Um einem drohenden Lädelisterben entgegenzuwirken, brauche es neue Ansätze. Ideen hätte Pagno, der in anderen Städten in der Ostschweiz in Gremien zur Altstadtaufwertung mitarbeite, gleich mehrere. Zum Beispiel soll man ab einem Einkauf von 30 Franken in der Altstadt danach gratis mit dem Bus nach Hause fahren können. So würden mehr Leute das Auto zu Hause lassen und noch einen Beitrag für die Umwelt leisten, wenn sie in der Altstadt einkaufen wollen, sagt Pagno. Eine andere Idee: Die Stadt könnte einige Parkplätze beim Münsterplatz in E-Auto-Parkplätze mit Stromanschluss umwandeln. «Damit würde sie einen grünen Akzent setzen.»

Weiter regt Pagno an, die Sonntagsarbeit liberaler zu gestalten. «Viele gehen am Sonntag gerne in der Altstadt spazieren und allenfalls auch einkaufen.
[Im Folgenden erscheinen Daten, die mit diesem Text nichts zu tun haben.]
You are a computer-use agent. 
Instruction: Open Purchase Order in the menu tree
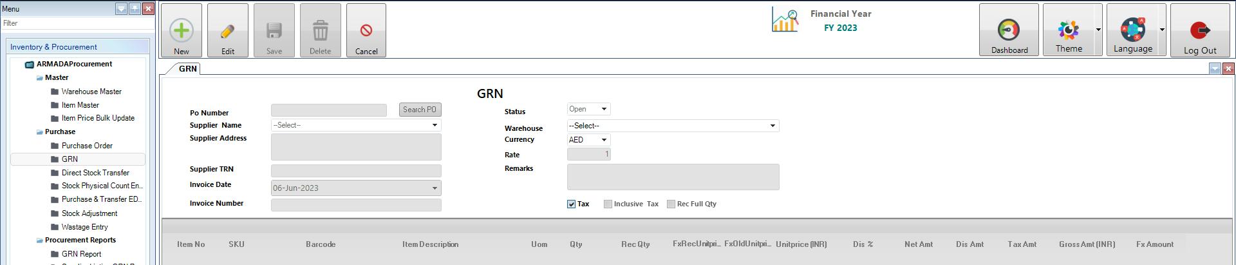click(87, 146)
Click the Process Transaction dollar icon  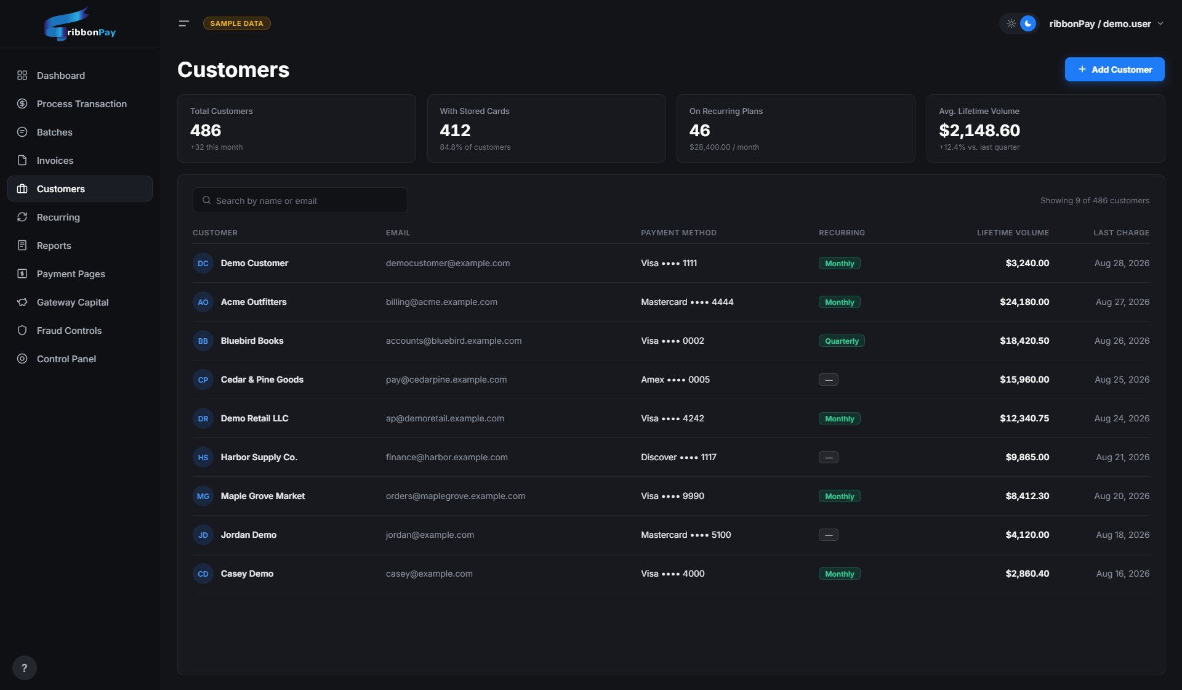tap(22, 104)
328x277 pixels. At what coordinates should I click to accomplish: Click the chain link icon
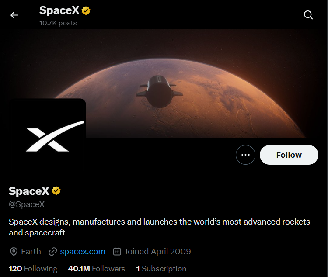click(53, 252)
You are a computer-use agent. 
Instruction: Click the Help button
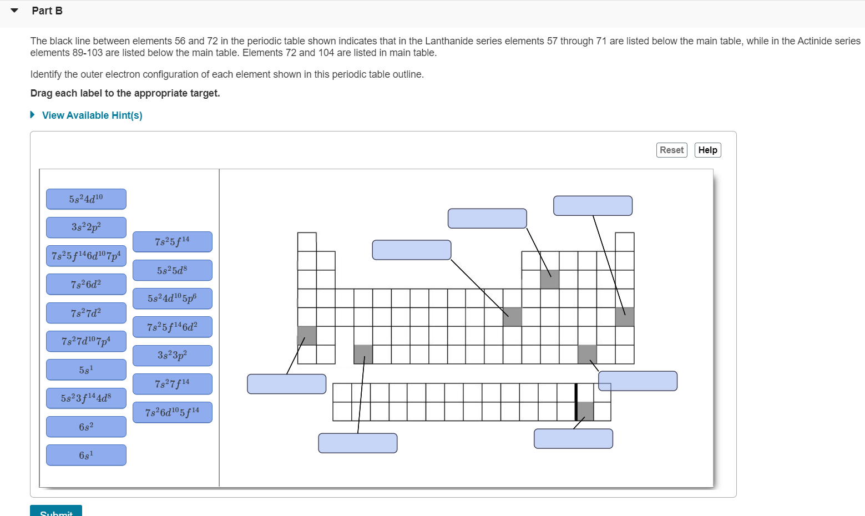coord(707,150)
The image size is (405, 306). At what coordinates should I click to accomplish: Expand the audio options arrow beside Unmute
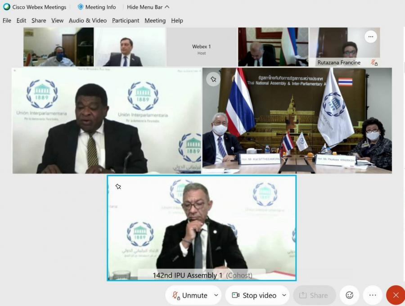point(216,295)
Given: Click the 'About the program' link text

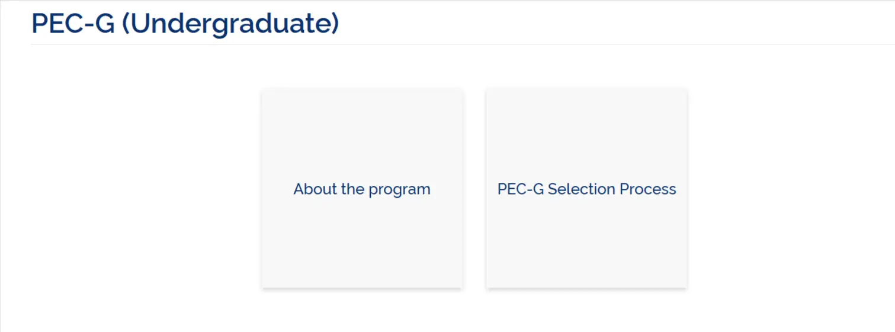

Doch genau dann haben die Läden zu.» Eine Umfrage bei einem Discounter in St.  Gallen habe gezeigt, dass viele Mitarbeiter freiwillig bereit wären, gegen mehr Lohn auch an Sonntagen zu arbeiten. «Wenn ein Laden am Sonntag offen haben will, warum soll er das nicht auch können und dürfen?», fragt Pagno. «Im Ausland ist das längst so.» Man müsse dazu aber den Mut haben, dies einmal zu testen.

Einige Nachmieter stehen bereit

Ernst Gründler möchte nicht von einem Lädelisterben sprechen. «Dass einige Läden schliessen müssen, ist eine normale Entwicklung», sagt Gründler. Für manche der derzeit leer stehenden Geschäfte gebe es bereits Nachmieter. Einer davon soll in die Räume der ehemaligen We Fashion einziehen, ein anderer mietet potenziell den 600 Quadratmeter messenden Laden von Ochsner Shoes. Zudem ist dem Amtsblatt zu entnehmen, dass am Fronwagplatz 13 eine Drogerie einziehen soll.